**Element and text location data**
------------------------------
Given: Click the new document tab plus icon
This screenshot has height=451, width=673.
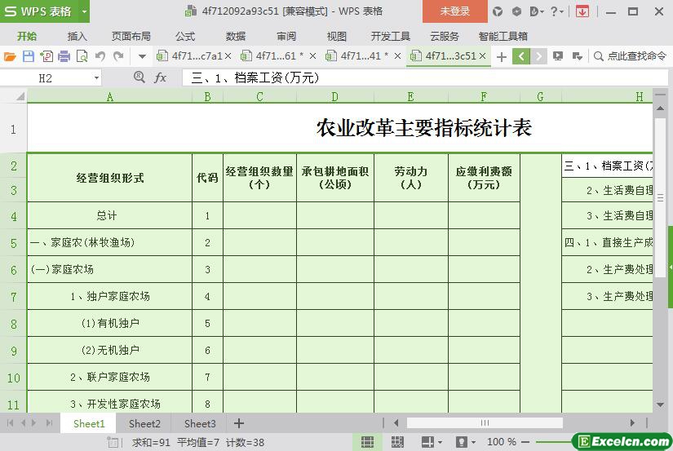Looking at the screenshot, I should [x=502, y=56].
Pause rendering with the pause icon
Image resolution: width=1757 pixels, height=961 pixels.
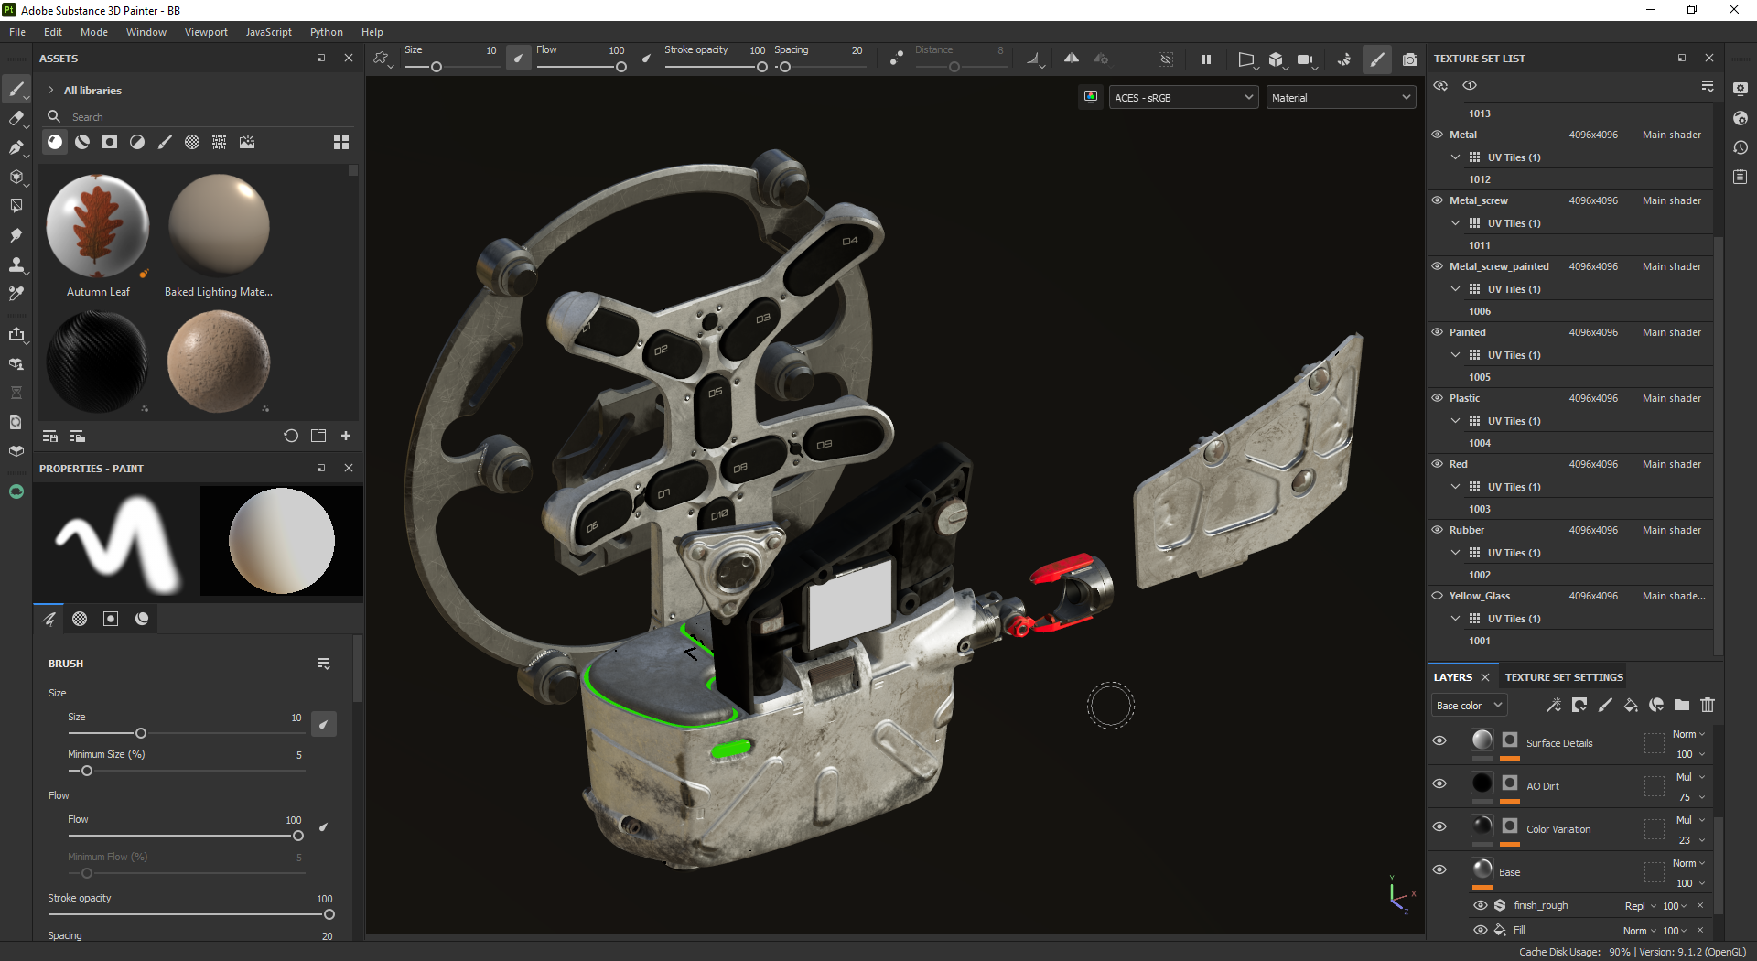click(x=1206, y=59)
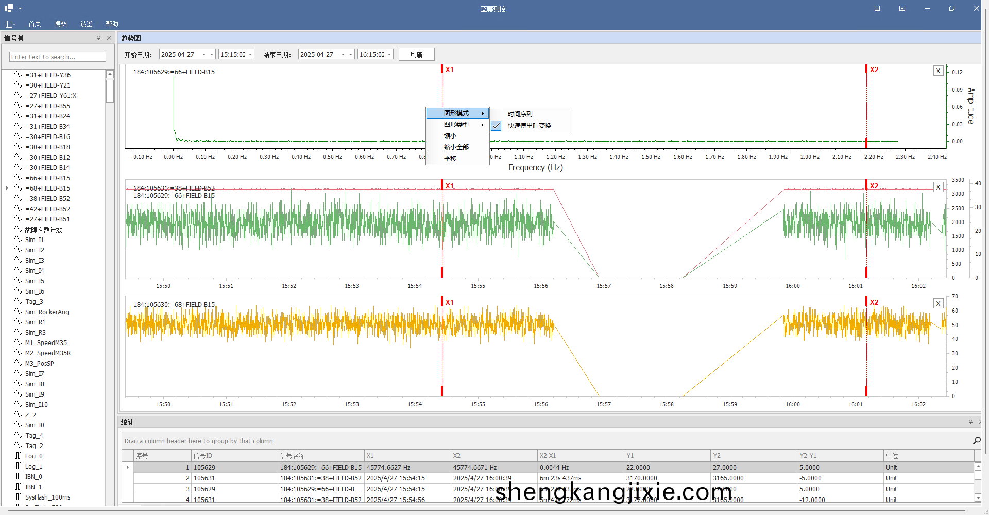Close the orange trend chart with X
Viewport: 989px width, 515px height.
938,304
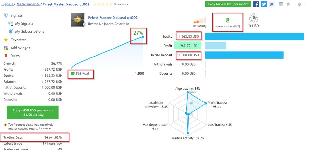
Task: Click the shield icon beside the star
Action: 281,4
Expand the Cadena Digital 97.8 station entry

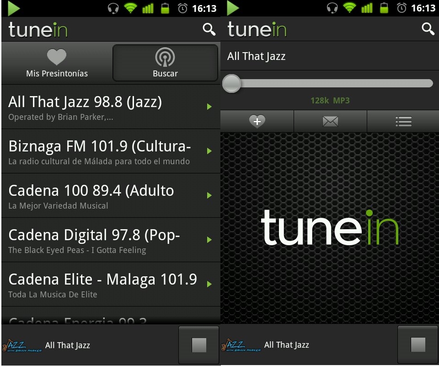pyautogui.click(x=110, y=240)
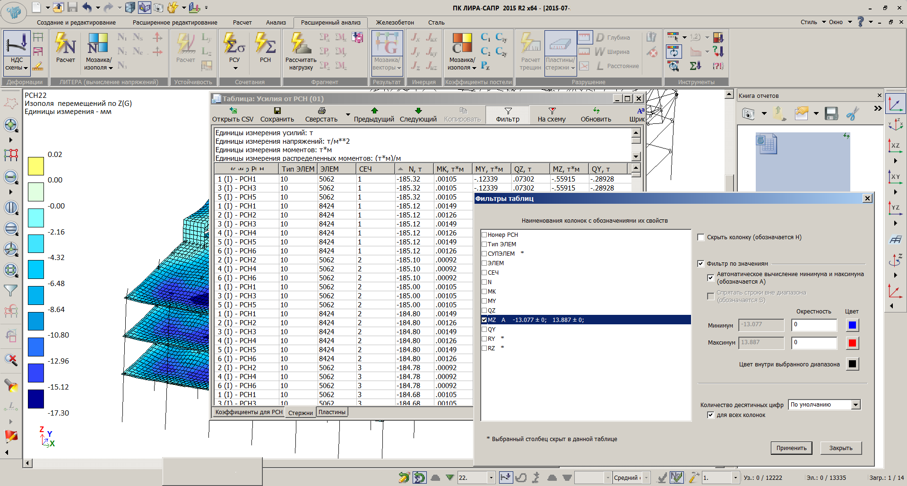The width and height of the screenshot is (907, 486).
Task: Click the Обновить table icon
Action: point(596,115)
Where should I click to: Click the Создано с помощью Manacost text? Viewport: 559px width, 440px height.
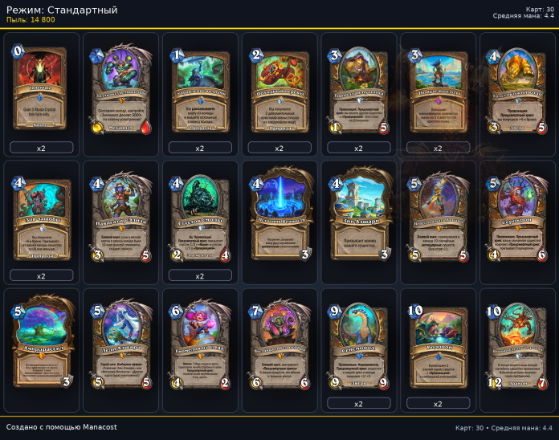61,427
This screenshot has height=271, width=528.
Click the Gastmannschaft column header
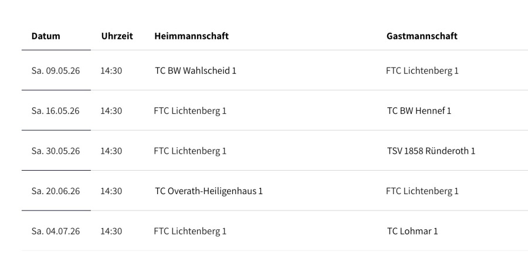tap(422, 36)
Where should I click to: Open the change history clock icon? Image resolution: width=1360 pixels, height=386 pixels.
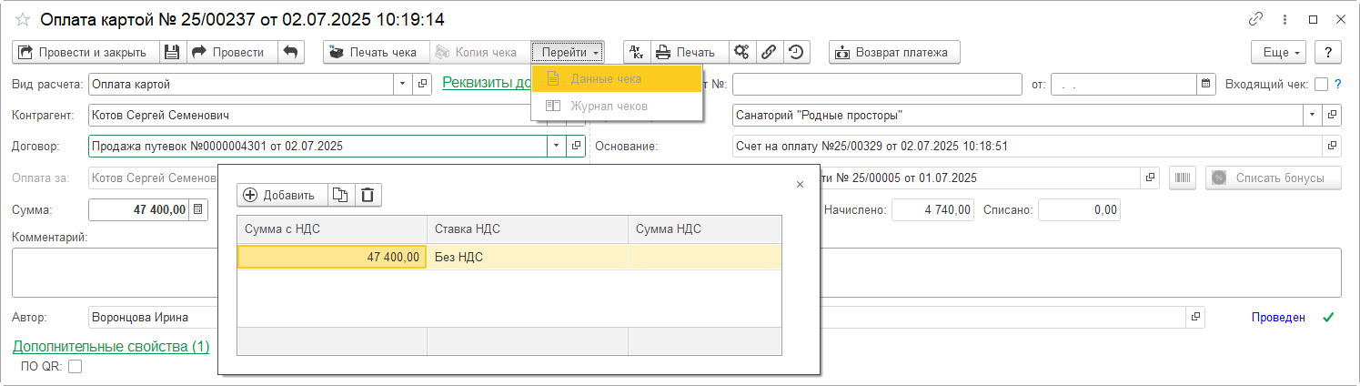click(x=796, y=52)
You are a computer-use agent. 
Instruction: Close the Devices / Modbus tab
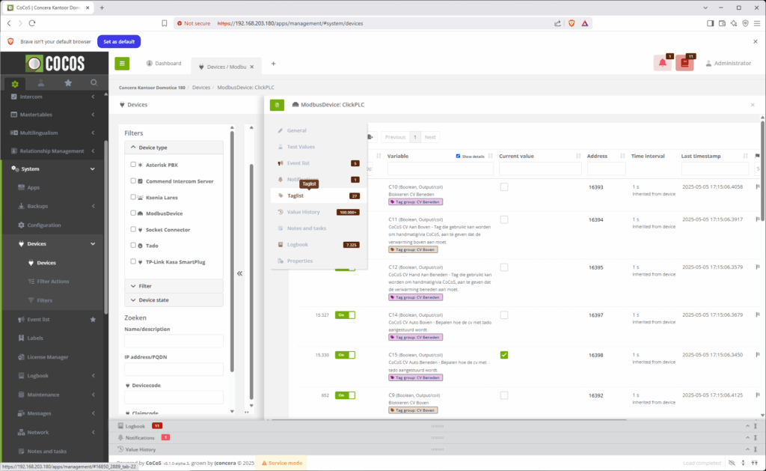pos(252,67)
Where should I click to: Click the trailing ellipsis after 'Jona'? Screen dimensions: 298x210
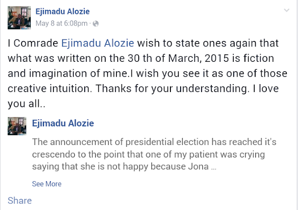[213, 166]
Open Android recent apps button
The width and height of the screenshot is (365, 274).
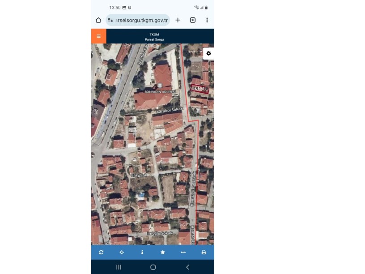pyautogui.click(x=119, y=267)
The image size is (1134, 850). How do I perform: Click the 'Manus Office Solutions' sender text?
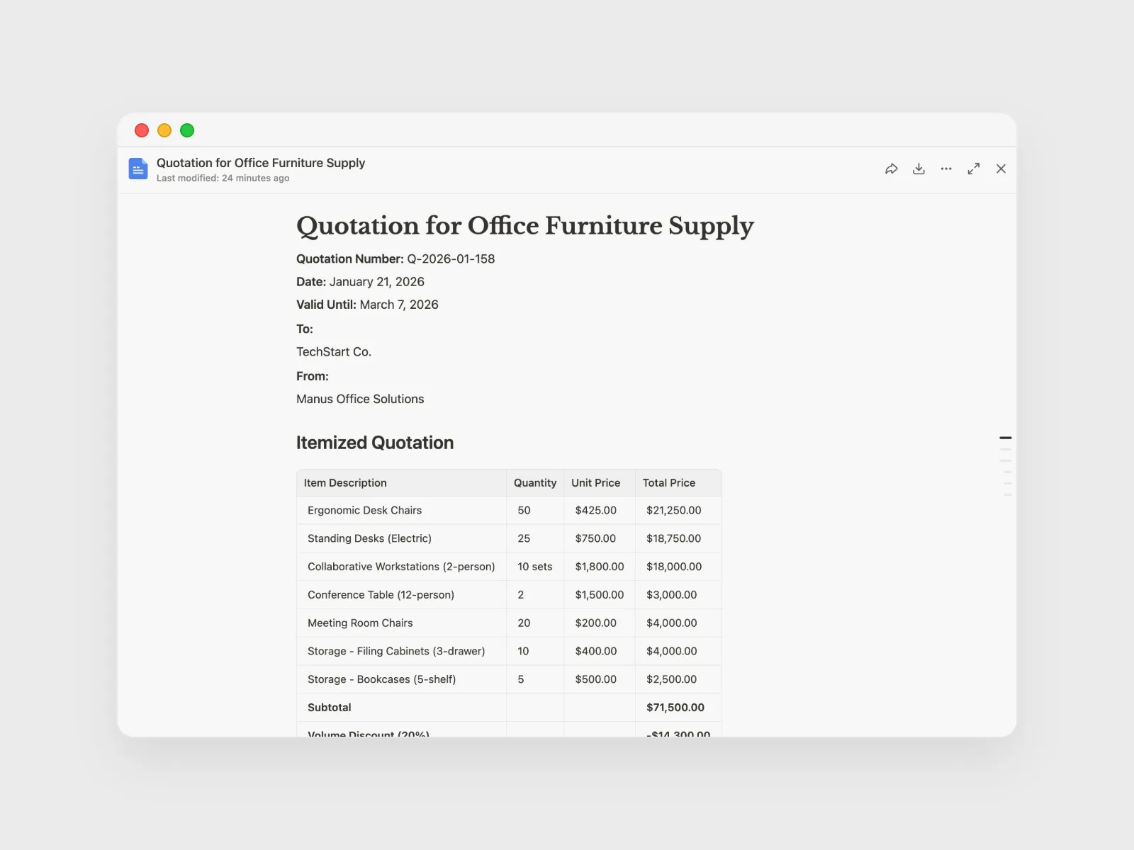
------------------------------
**Written request**
Lay out every line of the data above as a numbered list, skipping blank lines. Leave the pictures out of your answer.

**Exercise output**
1. Given: Click the new document tab plus icon
2. This screenshot has height=451, width=673.
3. Looking at the screenshot, I should [x=502, y=56].
4. Pause rendering with the pause icon
5. Image resolution: width=1757 pixels, height=961 pixels.
6. click(x=1206, y=59)
7. Close the orange trend chart with X
8. Viewport: 989px width, 515px height.
9. 938,304
10. Task: Click the shield icon beside the star
11. Action: 281,4
12. Expand the Cadena Digital 97.8 station entry
13. pyautogui.click(x=110, y=240)
14. The width and height of the screenshot is (907, 486).
15. Task: Click the Обновить table icon
16. Action: point(596,115)
17. Where should I click to: Click the Создано с помощью Manacost text? Viewport: 559px width, 440px height.
18. 61,427
19. This screenshot has height=271, width=528.
20. Click the Gastmannschaft column header
21. tap(422, 36)
22. Where should I click to: Open the change history clock icon? Image resolution: width=1360 pixels, height=386 pixels.
23. click(x=796, y=52)
24. You are a computer-use agent. 
25. Instruction: Close the Devices / Modbus tab
26. pos(252,67)
27. Where should I click to: Click the trailing ellipsis after 'Jona'? Screen dimensions: 298x210
28. [213, 166]
29. Open Android recent apps button
30. The width and height of the screenshot is (365, 274).
31. pyautogui.click(x=119, y=267)
32. The image size is (1134, 850). How do I perform: Click the 'Manus Office Solutions' sender text?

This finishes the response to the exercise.